KEYWORD 01「スタートアップ育成5カ年計画」
岸田文雄政権では22年6月に閣議決定した「骨太の方針2022」にて、新しい資本主義に向けた重点投資分野のひとつに「スタートアップ育成」を掲げている。同年11月に策定されたのが「スタートアップ育成5ヵ年計画」だ。同計画の冒頭には「スタートアップは、社会的課題を成長のエンジンに転換して、持続可能な経済社会を実現する、まさに『新しい資本主義』の考え方を体現するものである」と記載されている。
KEYWORD 02「インパクトスタートアップ協会」
一般社団法人インパクトスタートアップ協会は、2022年10月設立。発起人・幹事社は、ユニファ、ライフイズテック、READYFOR、ヘラルボニー、五常・アンド・カンパニー、アストロスケール。正会員は23社。「『社会課題の解決』を成長のエンジンと捉え、持続可能な社会の実現を目指す」をパーパスに、知識共有や政策提言、発信等の活動を行う。

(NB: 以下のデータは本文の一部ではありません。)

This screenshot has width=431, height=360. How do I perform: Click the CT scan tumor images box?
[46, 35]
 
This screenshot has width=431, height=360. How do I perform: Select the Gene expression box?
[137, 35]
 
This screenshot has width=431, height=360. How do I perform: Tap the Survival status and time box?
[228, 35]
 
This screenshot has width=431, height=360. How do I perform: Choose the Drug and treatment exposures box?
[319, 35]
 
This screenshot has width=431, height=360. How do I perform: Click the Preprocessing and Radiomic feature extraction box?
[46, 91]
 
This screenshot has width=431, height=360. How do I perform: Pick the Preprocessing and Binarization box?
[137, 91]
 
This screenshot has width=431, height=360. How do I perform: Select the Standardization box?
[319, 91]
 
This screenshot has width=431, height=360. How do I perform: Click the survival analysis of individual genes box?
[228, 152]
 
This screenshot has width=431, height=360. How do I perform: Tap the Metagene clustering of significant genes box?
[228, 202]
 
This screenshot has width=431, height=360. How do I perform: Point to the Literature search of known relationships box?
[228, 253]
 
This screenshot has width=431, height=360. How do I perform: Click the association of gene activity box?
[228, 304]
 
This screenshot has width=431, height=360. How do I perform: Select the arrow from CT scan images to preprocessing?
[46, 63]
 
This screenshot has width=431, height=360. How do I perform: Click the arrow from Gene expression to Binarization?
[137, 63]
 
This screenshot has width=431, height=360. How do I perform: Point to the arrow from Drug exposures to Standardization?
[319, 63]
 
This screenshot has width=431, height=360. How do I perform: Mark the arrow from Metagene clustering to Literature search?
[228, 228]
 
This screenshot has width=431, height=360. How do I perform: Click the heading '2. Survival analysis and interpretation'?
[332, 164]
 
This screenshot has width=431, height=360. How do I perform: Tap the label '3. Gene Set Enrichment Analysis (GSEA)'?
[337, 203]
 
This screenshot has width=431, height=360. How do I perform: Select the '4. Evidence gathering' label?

『Forbes JAPAN』22年9月号の表紙メンバーを中心に設立された。
KEYWORD 03「インパクト投融資残高約3兆8500億円」
「インパクト志向金融宣言」が2023年1月に発表した、署名金融機関38社(うち6社非公開、1社非掲載)によるインパクト投融資残高(22年10月1日時点)は、約3兆8500億円にのぼる。GSG国内諮問委員会による21年度調査における1兆3204億円(20年)から大幅に増加したことがわかる。同委員会の調査は、前年比2.5倍増の大幅増となっており、ここ数年の国内におけるインパクト投資の急速な普及が明らかになった。
KEYWORD 04「レスポンシブルイグジット」
レスポンシブル・イグジットとは、インパクト投資家におけるイグジット目標において、投資家の経済的リターンの獲得と、イグジット後の投資先企業の社会的インパクトの最大化を図る手法。キャピタルメディカ・ベンチャーズは2022年10月、希少疾患を中心に患者・家族向け支援プラットフォームを運営するノックオンザドアの株式をシミックホールディングスへ譲渡した。ノックオンザドアの中・長期アウトカムの早期実現が見込まれる。
[担当者の目]山本智之 Forbes JAPAN 編集次長
『Forbes JAPAN』2022年9月号の表紙を飾った7人のメンバーによる新たな展開が生まれている。「インパクトスタートアップ協会」という団体の設立だ。政府による「スタートアップ育成5カ年計画」における政策提言の成果などスピーディに実績も出し始めている。米『Forbes』とともにコロナ禍以降に提唱している「インクルーシブ・キャピタリズム(包摂的な資本主義)」の主役たちのいまを追った。